**Activity list**:
1. From the sewage epidemiology article, output the passage that opens with the words containing "ADB’s $16 billion" and closes with "and save lives.", copied word for word.
2. Turn the sewage epidemiology article's paragraph beginning "Netherlands' Professor Gertjan Medema" into a short bulleted list that keeps its main facts.

**Source text**:

"Sewage Epidemiology Can Critically Strengthen, Save Lives"

"Sewage Epidemiology Can Critically Strengthen, Save Lives"

ADB’s $16 billion in emergency and co-financing in 41 countries much of it was for fiscal stimulus and health response

NEW DELHI || A new and expanding UK-India sewage-surveillance research partnership is working to demonstrate that amidst public-health crises such as COVID-19, sewage epidemiology can critically strengthen global responses and save lives.

A recent webinar by India’s International Academy of Sanitation and Public Health (IAESPH) New Delhi, UK’s NVH Global Ltd and UK’s University of Surrey called for urgent global technology and investment in embedding and improving early-warning sewage-surveillance systems.

University of Surrey’s Dr Devendra P Saroj Head of the Centre for Environmental Health & Engineering said: “We provide multidisciplinary research support globally through international agencies such as the WHO, Pan American Health Organisation and UNICEF. Our scoping studies over the last two years have identified Delhi as a city for further work. We are now seeking funding to help roll out a pilot project in select municipalities in Delhi where sewage samples can be collected periodically and analysed for SARS-Cov-2 RNA to better inform public health responses even when communities within municipalities are asymptomatic and there is insufficient or delayed clinical data. If successful the Government of India and state governments can consider scaling up such interventions across the country.”

UK’s Professor Davey L Jones said, ‘Wastewater never lies; wastewater epidemiology can significantly improve the prediction and management of virus outbreaks.’ His Soil and Environment Science team in UK’s University of Bangor is leading risk-assessment monitoring of the SARS-Cov-2 RNA in communities and wastewater treatment plants. Jones said that secondary and tertiary treatment can reduce the presence of viruses in treated wastewater by a 1000-fold.

Dr Arunabha Majumder former Director-Professor All India Institute of Hygiene & Public Health said that in the absence of adequate clinical surveillance and given the high proportion of asymptomatic and undiagnosed cases in outbreaks such as COVID-19, early warning systems can help more swiftly and effectively manage pandemics.

Netherlands’ Professor Gertjan Medema at KWR Water Research Institute said that a study of six cities across the Netherlands showed a correlation between surge in COVID positive cases and subsequently discovered concentrations of SARS-Cov-2 RNA in wastewater. His team found that virus detection in wastewater preceded detection in communities by at least a few days. Frequent sampling of wastewater treatment plants can provide trends to inform decisions on testing, personal protection and social distancing, including by reducing bias in COVID-19 testing.

**Provided material**:
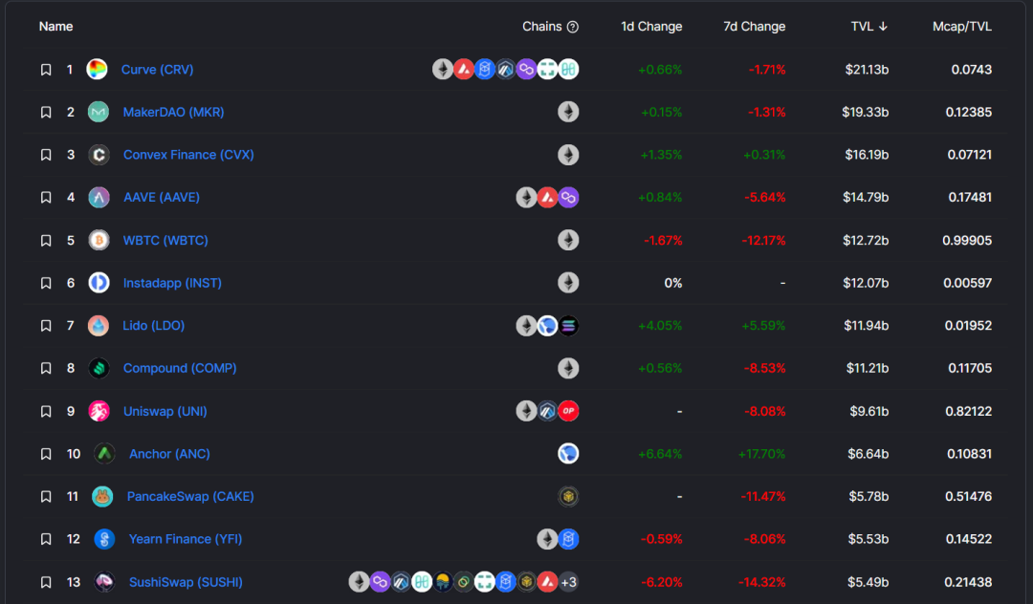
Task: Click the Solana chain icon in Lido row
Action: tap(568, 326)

==

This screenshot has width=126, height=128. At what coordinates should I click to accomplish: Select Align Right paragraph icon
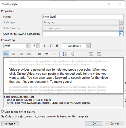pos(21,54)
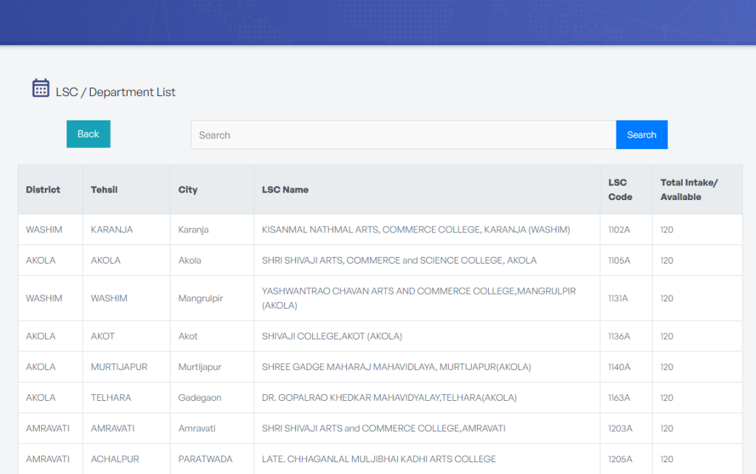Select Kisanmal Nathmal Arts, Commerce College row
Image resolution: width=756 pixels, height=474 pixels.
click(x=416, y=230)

--

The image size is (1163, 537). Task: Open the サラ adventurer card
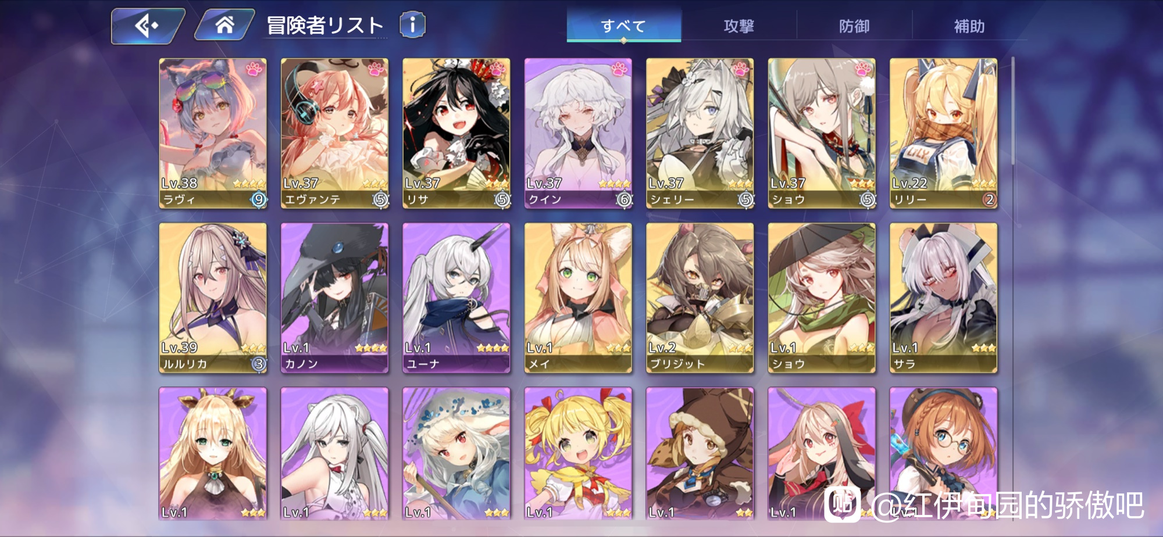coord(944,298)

**Answers to the tasks**:
1.
ADB’s $16 billion in emergency and co-financing in 41 countries much of it was for fiscal stimulus and health response

NEW DELHI || A new and expanding UK-India sewage-surveillance research partnership is working to demonstrate that amidst public-health crises such as COVID-19, sewage epidemiology can critically strengthen global responses and save lives.

2.
- Professor Gertjan Medema of the KWR Water Research Institute in the Netherlands cited a study of six Dutch cities.
- The study showed a correlation between surges in COVID-positive cases and subsequently discovered concentrations of SARS-Cov-2 RNA in wastewater.
- His team found that virus detection in wastewater came at least a few days before detection in communities.
- Frequent sampling at wastewater treatment plants can show trends that inform decisions on testing, personal protection and social distancing.
- It can also reduce bias in COVID-19 testing.